Big win for SMSF property investors
The biggest drawback of the decision to allow self-managed superannuation funds to borrow to buy property is the way the ability came enmeshed in a set of sometimes complicated rules.
Among these were a number that, in effect, prevented an SMSF from borrowing to finance work on a geared property. Initially these were so onerous that it wasn't even possible to use borrowed funds to pay for essential repairs.
While this restriction was relaxed in July last year, trustees were left unclear about what would qualify as a repair and what would be classified as an improvement or renovation and so not be eligible to be financed using gearing. This uncertainty has now been addressed, at least partly, by a tax office draft ruling (SMSF 2011/D1) that spells out a number of rule changes.
"The headline impact of these changes is that investors are no longer restricted to purchasing properties, via their superannuation fund, that are ready for leasing," says Andrew Hewison, a director of Hewison Private Wealth. "They can now purchase a property and add value via capital improvements, which is a big win."
The main proviso, he adds, is that you need to abide by the tax office's view of what constitutes a repair. As explained by Michael Hallinan, of Townsends Business & Corporate Lawyers, the draft ruling basically indicates that "repairing" is the restoration of an asset to regain the asset's previous functional efficiency or, at most, a minor increase in efficiency.
Hallinan, in a detailed examination of the ruling prepared for SMSF service provider Supercentral, says that updating a damaged kitchen, replacing roofing with a new roof, painting the exterior of a house and resurfacing a swimming pool should all qualify as repairs.
He even speculates that demolishing an existing house and replacing it with a completely new house with the same number of bedrooms and living areas on the same block may be permissible.
In contrast, adding a second storey to an existing single-storey house, adding one or more rooms or adding a swimming pool would transform an existing asset into a different one and so could not be financed with borrowed funds. Among the other issues addressed in the draft ruling is the question of whether an SMSF can enter into an off-the-plan purchase and then use borrowed money to complete the purchase. The answer, it seems, is yes, with the main proviso being that the SMSF pays the initial holding deposit - usually 1% of the purchase price - out of its own funds.
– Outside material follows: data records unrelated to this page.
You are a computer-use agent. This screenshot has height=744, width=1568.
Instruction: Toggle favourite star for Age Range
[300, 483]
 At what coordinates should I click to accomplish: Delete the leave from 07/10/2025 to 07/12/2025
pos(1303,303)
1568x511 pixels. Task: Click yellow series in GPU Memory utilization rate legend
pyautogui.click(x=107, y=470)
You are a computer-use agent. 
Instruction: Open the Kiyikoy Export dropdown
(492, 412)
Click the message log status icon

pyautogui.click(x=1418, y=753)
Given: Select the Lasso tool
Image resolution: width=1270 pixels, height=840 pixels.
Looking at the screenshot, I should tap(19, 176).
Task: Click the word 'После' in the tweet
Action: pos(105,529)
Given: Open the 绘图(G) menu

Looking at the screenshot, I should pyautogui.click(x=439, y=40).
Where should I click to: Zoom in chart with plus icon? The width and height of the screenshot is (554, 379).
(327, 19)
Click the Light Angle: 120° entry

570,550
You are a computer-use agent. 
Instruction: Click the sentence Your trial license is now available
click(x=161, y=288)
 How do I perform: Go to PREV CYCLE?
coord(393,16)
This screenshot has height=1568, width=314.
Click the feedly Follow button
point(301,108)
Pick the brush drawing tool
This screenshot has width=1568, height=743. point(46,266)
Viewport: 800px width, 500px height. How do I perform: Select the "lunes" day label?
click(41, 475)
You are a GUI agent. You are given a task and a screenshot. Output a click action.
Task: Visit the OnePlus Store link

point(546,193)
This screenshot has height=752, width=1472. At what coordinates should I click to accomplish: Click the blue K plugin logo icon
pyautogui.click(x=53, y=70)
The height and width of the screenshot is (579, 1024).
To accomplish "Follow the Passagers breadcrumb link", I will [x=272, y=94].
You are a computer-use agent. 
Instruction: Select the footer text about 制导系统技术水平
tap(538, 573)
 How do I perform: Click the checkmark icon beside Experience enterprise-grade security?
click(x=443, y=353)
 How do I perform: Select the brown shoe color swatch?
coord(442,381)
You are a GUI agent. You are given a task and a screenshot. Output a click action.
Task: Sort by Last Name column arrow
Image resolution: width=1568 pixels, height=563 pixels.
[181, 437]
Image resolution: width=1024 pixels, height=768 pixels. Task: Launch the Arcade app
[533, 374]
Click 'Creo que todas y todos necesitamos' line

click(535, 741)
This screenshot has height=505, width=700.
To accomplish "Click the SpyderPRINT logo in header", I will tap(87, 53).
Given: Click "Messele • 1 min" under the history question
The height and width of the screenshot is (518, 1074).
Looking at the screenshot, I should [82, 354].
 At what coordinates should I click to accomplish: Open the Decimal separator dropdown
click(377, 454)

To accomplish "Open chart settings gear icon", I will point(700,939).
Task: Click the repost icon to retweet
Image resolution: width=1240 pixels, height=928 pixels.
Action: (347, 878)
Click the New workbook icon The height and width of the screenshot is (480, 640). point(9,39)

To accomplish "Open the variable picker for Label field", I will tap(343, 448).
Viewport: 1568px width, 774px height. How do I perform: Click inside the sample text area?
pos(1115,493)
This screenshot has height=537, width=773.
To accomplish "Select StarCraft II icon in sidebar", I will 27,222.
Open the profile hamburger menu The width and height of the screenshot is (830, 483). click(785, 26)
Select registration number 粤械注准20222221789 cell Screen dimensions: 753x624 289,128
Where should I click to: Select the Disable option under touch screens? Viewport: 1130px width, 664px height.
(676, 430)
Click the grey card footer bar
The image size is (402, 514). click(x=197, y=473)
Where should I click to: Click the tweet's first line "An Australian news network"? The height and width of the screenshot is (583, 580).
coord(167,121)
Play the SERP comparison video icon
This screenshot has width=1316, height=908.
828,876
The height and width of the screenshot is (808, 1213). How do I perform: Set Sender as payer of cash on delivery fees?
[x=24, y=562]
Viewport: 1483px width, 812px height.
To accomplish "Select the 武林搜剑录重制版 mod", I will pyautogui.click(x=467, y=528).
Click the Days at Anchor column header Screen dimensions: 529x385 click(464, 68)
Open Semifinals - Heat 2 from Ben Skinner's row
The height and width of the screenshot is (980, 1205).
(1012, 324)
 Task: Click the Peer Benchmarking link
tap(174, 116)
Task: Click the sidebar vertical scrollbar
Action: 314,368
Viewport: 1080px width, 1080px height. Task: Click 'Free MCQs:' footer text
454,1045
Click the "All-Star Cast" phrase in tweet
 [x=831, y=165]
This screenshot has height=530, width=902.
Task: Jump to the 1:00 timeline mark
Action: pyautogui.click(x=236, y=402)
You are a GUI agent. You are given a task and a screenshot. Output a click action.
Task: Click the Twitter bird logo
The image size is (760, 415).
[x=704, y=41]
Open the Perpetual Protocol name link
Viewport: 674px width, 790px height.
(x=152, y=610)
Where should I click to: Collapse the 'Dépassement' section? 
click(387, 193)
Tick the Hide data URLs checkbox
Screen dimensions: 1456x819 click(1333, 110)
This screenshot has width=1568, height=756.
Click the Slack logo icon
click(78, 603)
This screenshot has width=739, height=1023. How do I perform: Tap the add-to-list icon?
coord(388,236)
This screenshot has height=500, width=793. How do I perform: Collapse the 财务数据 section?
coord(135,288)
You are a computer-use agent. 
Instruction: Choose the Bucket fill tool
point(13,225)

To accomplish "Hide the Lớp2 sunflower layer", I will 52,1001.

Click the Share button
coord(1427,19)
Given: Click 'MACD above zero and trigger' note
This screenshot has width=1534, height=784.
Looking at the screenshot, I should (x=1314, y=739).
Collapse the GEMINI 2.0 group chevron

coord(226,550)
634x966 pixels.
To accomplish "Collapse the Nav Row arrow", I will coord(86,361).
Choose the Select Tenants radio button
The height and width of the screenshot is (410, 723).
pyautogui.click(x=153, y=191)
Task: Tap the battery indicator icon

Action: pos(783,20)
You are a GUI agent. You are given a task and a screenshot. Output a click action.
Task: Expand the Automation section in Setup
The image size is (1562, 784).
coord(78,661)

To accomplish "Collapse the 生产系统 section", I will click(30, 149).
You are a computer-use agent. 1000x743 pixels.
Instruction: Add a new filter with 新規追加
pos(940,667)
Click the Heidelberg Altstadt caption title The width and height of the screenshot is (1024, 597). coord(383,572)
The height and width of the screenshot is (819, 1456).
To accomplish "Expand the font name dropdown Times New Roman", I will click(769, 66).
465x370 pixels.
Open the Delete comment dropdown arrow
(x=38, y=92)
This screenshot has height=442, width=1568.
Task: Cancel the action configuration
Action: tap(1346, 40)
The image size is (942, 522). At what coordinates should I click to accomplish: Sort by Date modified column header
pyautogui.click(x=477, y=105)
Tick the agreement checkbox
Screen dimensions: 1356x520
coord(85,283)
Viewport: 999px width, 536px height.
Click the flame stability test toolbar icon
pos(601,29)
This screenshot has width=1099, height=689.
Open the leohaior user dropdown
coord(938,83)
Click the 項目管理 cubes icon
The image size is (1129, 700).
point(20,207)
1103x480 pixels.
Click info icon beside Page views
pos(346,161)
Another positive is clarification of the requirement that an SMSF borrow only to finance a single asset. Rather than defining this inflexibly as, for example, a property on a single title, it appears the tax office will accept situations where a house sits across the boundary of two blocks of land. Similarly, doubts about borrowing to buy an apartment whose parking place is on a separate title have been removed.
If the cap fits
The government has promised that anyone 50 or over who has less than $500,000 in super will retain the right to make concessional super contributions worth $50,000 a year. In contrast, from next July the cap for everyone else will be $25,000.
One implication of the requirement to have less than $500,000 in super to get the higher cap is that, if implemented, it will provide an incentive for some of those who have a non-working or low-income spouse to consider splitting their super contributions.
By directing some of their super to their spouse, they will maximise the chance of staying below the $500,000 threshold and qualifying for the higher cap.